# 2012 'Three Peaks Cyclo-Cross'



## Richard A Thackeray (30 Sep 2012)

..... was today

It'll have been damned grim, boggy & (was!) flooded in parts
http://www.3peakscyclocross.org.uk/index.htm

*Total distance: *38 miles
*Road:* 17.3 miles (45mins - 1hr 5mins)
*Unsurfaced:* 20.5 (2hrs 15mins - 4hrs 40mins)
*Unrideable*: 3.1 - 4.9 miles (dependent on individual ability & prevailing conditions)
*Total climbing:* 5000ft

Rob Jebb (also multiple winner of the Three Peaks Fell-Race') won again, he's previously won it 8 times

*1st =* Rob Jebb (Team Hope Factory Racing) @ _3.09:21_
*2nd =* Paul Oldham (Team Hope Factory Racing) @ _3.19:55_
*3rd =* Nick Craig (Scott UK) @ _3.25:02_



(Tim Gould won it 7 times, when he was racing)


----------



## black'n'yellow (30 Sep 2012)

Richard A Thackeray said:


> (Tim Giuld won it 7 times, when he was racing)


 
Gould..?


----------



## dan_bo (30 Sep 2012)

Nice one Rich. Where did Frishneckt get in?


----------



## Richard A Thackeray (30 Sep 2012)

dan_bo said:


> Nice one Rich. Where did Frishneckt get in?
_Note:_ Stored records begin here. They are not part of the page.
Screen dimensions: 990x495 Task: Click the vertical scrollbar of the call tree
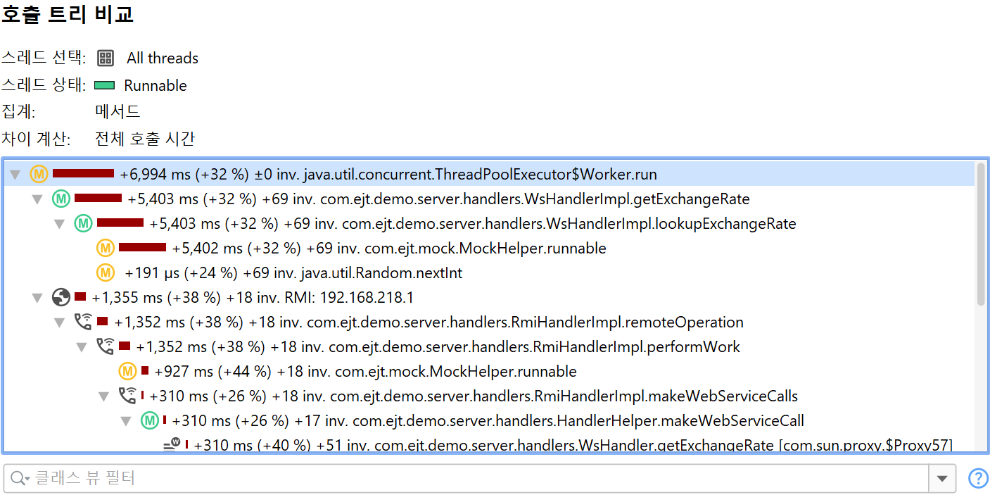[981, 234]
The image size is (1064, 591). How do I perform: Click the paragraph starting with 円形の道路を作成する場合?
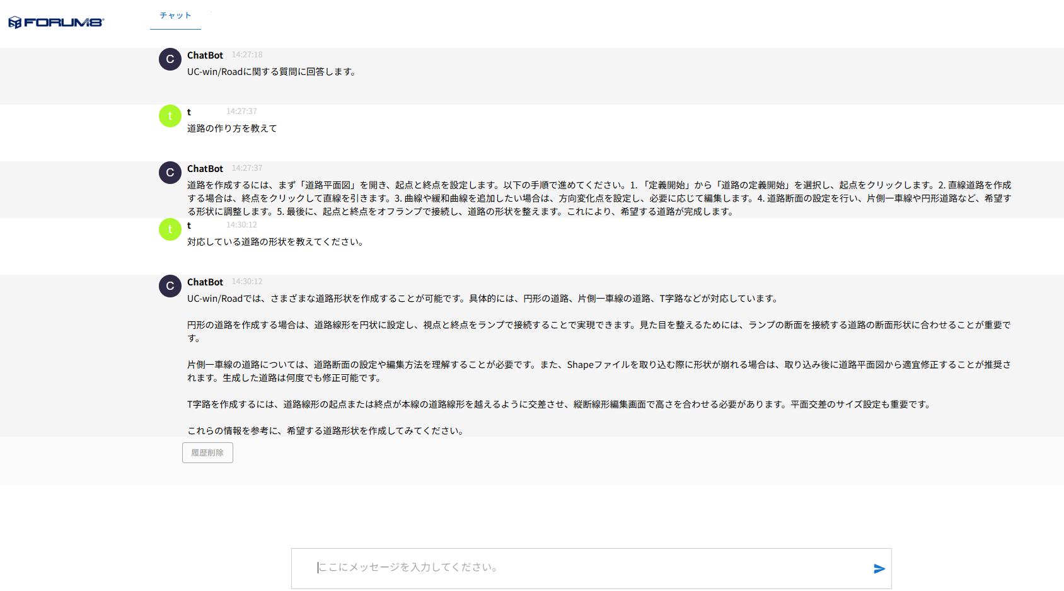[x=599, y=331]
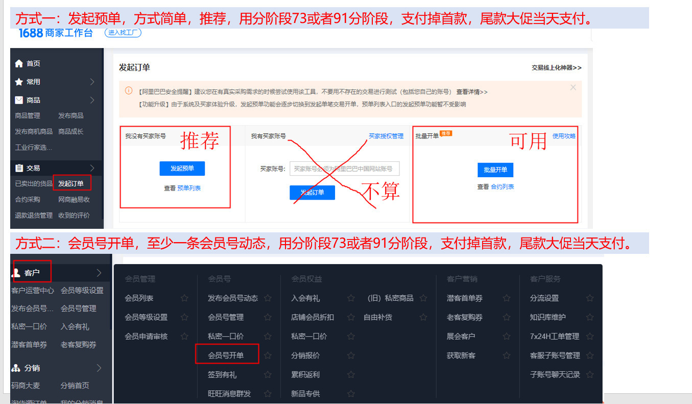Viewport: 692px width, 404px height.
Task: Expand the 客户 section chevron
Action: 99,273
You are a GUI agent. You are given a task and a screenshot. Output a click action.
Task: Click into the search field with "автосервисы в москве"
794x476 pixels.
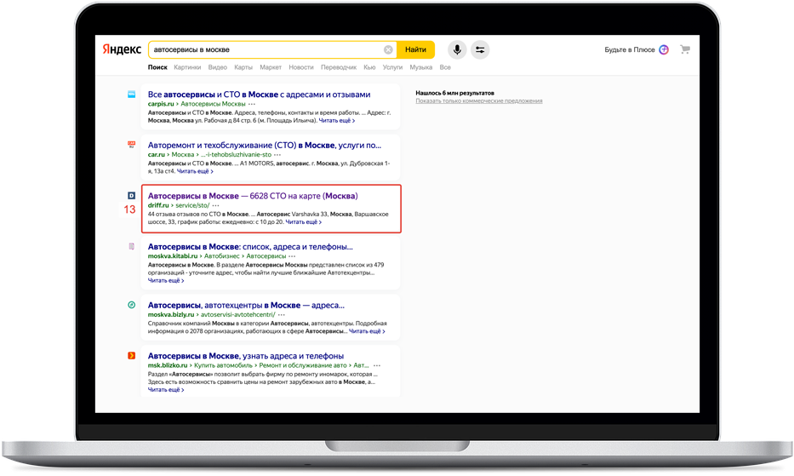264,49
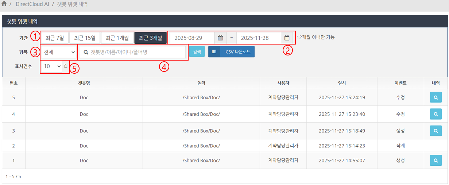This screenshot has height=185, width=449.
Task: Click DirectCloud AI in the breadcrumb
Action: (x=33, y=4)
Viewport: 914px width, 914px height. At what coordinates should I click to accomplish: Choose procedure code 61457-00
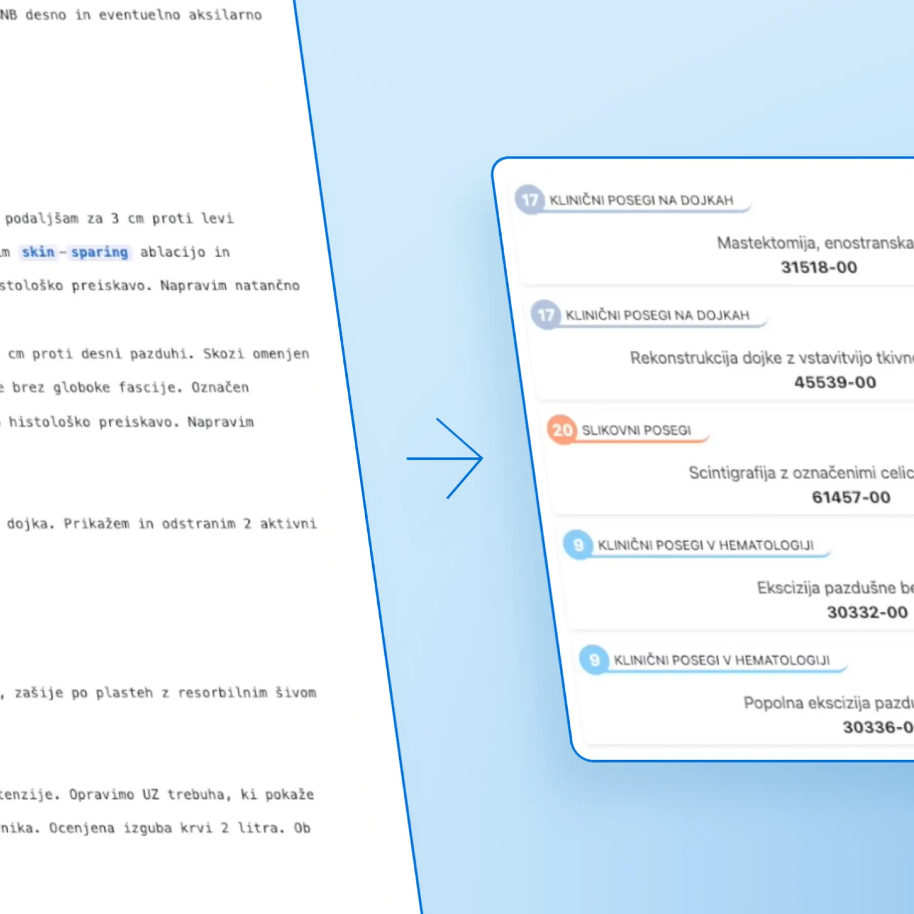pos(851,497)
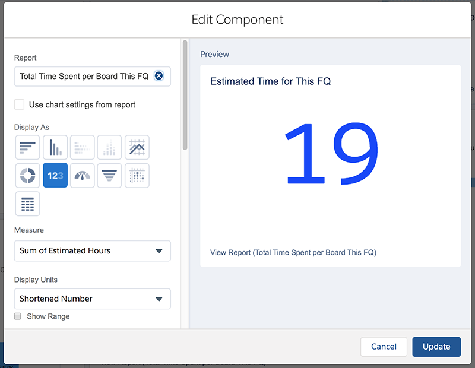
Task: Select vertical bar chart display type
Action: coord(55,147)
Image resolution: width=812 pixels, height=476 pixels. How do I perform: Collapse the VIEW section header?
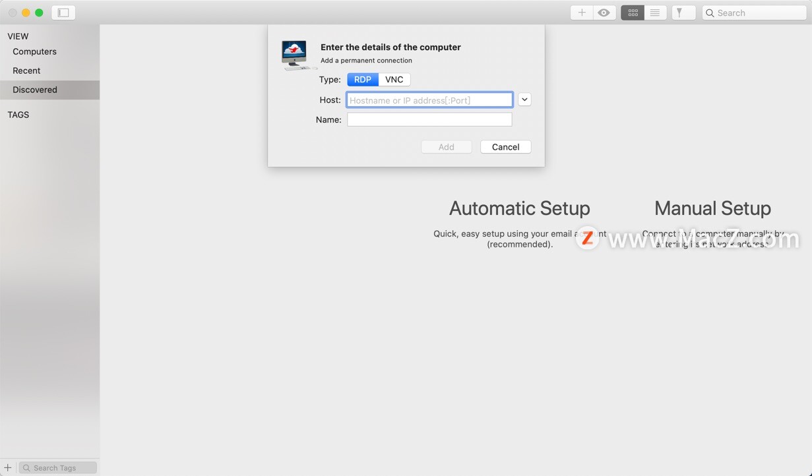coord(18,36)
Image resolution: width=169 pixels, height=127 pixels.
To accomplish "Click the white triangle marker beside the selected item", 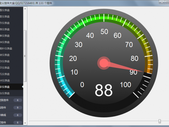I will [22, 87].
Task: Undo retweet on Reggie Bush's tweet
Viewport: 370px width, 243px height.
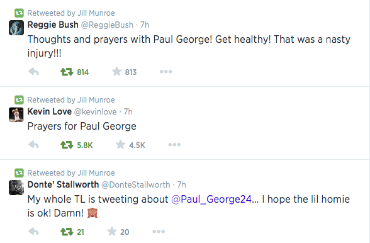Action: pyautogui.click(x=67, y=72)
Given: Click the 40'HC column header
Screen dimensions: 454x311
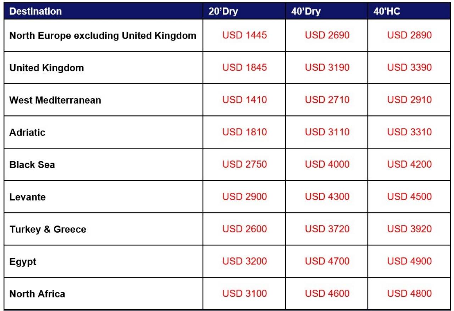Looking at the screenshot, I should 409,11.
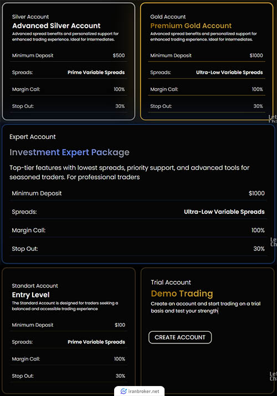Click the iranbroker.net logo icon

point(124,391)
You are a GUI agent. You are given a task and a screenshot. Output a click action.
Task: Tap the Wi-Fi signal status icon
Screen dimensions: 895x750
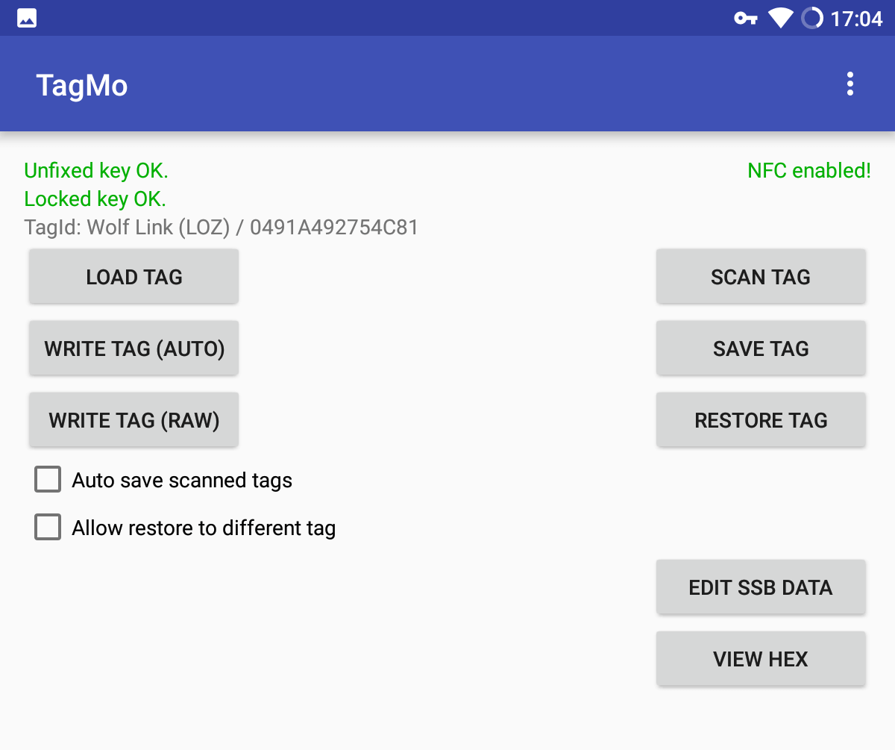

Frischknecht; 30th @ _3.32:16_




black'n'yellow said:


> Gould..?


Apologies, it was my mis-hitting of the keys & taking Tims 'name in vane'


----------



## screenman (30 Sep 2012)

I remember doing service when my son rode it, that was hard enough.


----------



## Rob3rt (2 Oct 2012)

Couple in the club got round in approx 4hr 20mins!


----------



## Richard A Thackeray (5 Oct 2012)

http://www.3peakscyclocross.org.uk/photos_2012.htm


----------